The coach and his new staff say: "Our players are not bad. There are just a few issues and we need to solve that."
Misfir's men lack time to turn things around for UAE football
Returning from a rather disappointing tour of Australia in 1990, Bishen Singh Bedi, the then India cricket coach and outspoken critic, had suggested dumping the team into the Pacific Ocean.
Many different coaches in history have probably flirted with that thought and shared the angst.
Abdullah Misfir is not one of them.
The new UAE coach, taking over the reins of a team who have performed depressingly in their last two matches, will not be going to the office with a well-honed axe, but with a positive outlook. His job, the Emirati says, will be to mend, without a radical shake-up.
"We have lost two matches, and the players will be under pressure because of those results," Misfir said. "The pressure is on everybody, including us.
"If we change all the players and bring another set, they will be under the same stress because we are in a very bad situation.
"So changing things will not change our situation. Instead, our focus should be on turning things around, and taking this team from this bad situation to a better place.
"I believe we can do it. Our players are not bad. There are just a few issues and we need to solve that."
Misfir and his UAE team have an uphill task ahead of them. They lost their first two matches of the third round of Asian qualifying for the 2014 World Cup.
They started with 2-3 loss to Kuwait at home before stumbling to a demoralising 3-1 defeat against Lebanon in Beirut.
Those two results cost Srecko Katanec his job, and as the UAE Football Association hunted for a replacement, they settled on the 48-year-old Misfir, who coached the senior and Olympic national teams in the late 1990s, and many UAE age-group sides. He has also had three stints as assistant with the senior national team.
More recently, Misfir was the technical director at Al Oruba, the first division club, and has good knowledge of players from outside the top league.
The coach, however, has ruled out fast-tracking any promising youngster from those clubs.
"It is not a matter of players, it's a matter of time," he said. "We don't have enough time to try players. If we had time, we could have looked at those players, and we will do it later on, but not right now.
"Even if we could change things around, I don't think we could change more than two or three players. It is very important to stick to players who have played at this level, have this experience and professionalism."
Misfir will be going into the job with his own support staff. His assistants will be Hassan Ibrahim and Khalifa Mubarak, while the goalkeeping coach will be Sameer Shakir.
The administrative team has also been changed with Abdullah Saleh being appointed the team director in place of Ismail Rashid and Ahmed Saeed has replaced Fahad Ali as the manager.

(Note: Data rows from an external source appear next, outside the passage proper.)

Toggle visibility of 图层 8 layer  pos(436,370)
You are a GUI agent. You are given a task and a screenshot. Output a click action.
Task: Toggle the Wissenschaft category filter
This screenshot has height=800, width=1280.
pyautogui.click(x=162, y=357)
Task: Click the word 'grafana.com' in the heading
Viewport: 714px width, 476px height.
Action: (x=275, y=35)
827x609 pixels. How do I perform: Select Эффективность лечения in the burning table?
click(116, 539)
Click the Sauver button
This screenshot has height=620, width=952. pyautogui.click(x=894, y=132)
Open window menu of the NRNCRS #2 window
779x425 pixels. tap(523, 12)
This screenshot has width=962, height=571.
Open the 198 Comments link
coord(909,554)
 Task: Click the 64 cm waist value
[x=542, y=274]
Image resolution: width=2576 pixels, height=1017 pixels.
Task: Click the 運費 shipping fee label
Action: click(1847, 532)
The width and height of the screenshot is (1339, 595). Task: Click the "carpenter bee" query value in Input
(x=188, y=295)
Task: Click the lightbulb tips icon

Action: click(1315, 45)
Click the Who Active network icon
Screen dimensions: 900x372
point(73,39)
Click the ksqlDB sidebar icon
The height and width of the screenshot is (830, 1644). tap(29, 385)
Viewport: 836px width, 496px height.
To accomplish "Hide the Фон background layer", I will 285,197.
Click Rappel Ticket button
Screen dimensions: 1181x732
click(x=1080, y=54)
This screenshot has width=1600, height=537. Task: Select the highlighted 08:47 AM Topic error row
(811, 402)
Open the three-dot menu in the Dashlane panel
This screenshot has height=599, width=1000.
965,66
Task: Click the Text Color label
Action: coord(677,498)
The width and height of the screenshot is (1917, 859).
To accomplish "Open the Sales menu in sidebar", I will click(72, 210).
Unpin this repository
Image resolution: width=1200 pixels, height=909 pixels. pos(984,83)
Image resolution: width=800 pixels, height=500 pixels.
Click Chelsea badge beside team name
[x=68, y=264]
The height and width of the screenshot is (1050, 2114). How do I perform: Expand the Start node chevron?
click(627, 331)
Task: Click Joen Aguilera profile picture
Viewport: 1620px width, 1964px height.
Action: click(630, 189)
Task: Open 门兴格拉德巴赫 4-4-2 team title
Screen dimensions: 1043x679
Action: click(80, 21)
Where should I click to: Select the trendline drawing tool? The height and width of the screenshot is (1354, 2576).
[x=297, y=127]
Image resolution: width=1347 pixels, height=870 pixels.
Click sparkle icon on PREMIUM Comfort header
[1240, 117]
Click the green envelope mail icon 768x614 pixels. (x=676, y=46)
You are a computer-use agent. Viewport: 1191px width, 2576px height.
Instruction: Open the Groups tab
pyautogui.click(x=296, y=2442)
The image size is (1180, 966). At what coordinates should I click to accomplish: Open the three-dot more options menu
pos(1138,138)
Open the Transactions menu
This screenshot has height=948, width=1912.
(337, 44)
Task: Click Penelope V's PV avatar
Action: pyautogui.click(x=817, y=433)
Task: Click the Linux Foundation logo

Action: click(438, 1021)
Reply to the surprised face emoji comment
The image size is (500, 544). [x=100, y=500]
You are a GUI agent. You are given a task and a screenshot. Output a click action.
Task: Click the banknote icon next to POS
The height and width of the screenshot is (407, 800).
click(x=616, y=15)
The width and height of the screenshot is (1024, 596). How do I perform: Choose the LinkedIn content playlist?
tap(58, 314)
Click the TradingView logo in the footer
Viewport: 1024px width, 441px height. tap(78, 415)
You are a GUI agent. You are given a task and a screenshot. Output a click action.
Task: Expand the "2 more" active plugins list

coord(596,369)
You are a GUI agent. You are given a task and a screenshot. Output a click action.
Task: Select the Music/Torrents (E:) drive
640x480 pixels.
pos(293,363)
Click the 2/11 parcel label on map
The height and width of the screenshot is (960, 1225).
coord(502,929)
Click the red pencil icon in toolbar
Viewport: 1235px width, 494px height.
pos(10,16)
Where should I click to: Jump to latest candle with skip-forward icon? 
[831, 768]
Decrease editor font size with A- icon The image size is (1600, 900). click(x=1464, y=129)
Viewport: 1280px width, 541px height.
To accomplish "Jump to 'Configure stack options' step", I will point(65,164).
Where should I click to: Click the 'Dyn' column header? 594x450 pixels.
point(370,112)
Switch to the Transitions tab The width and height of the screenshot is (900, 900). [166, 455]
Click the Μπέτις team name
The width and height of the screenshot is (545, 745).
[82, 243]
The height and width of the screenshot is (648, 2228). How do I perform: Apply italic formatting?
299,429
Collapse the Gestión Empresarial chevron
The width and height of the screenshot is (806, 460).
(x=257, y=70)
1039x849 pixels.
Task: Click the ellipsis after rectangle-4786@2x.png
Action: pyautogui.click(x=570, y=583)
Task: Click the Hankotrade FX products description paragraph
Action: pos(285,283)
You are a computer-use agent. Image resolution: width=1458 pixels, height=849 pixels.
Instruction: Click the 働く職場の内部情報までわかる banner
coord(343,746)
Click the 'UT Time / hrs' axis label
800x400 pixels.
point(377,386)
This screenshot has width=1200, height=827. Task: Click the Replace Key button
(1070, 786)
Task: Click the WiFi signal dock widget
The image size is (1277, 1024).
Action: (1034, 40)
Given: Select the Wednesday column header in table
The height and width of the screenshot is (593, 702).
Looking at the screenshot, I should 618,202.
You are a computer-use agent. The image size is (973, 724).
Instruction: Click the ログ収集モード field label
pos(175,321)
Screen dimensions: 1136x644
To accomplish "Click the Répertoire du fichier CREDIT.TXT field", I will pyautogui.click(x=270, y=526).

The new team will be busy over the weekend, watching the Etisalat Cup matches before they decide on the list of players to invite for their first training camp, which starts on September 25.
On October 1, the team will then leave for China, where they will play friendly matches and train before leaving for South Korea for the match on October 11.
"We face a big challenge ahead because we don't have enough time to prepare the team," Misfir said.
"But we will try to find solutions to the technical and tactical problems of the team and hopefully solve them.
"We are going to prepare the team as best as we can, but I cannot make any big changes because of the lack of time. It is not a matter of quality of training, but about the time that we have. We have to do everything in a very short period.
"We are going to start analysing the team's performance in the last two matches. I believe there are some weak points, and some strong points in our team.
"It is the same with every team. We are going to analyse this and try to solve the problems, whether they concern an individual or the group.
"We are going to study the level of the player's fitness and try to find solutions for that as well."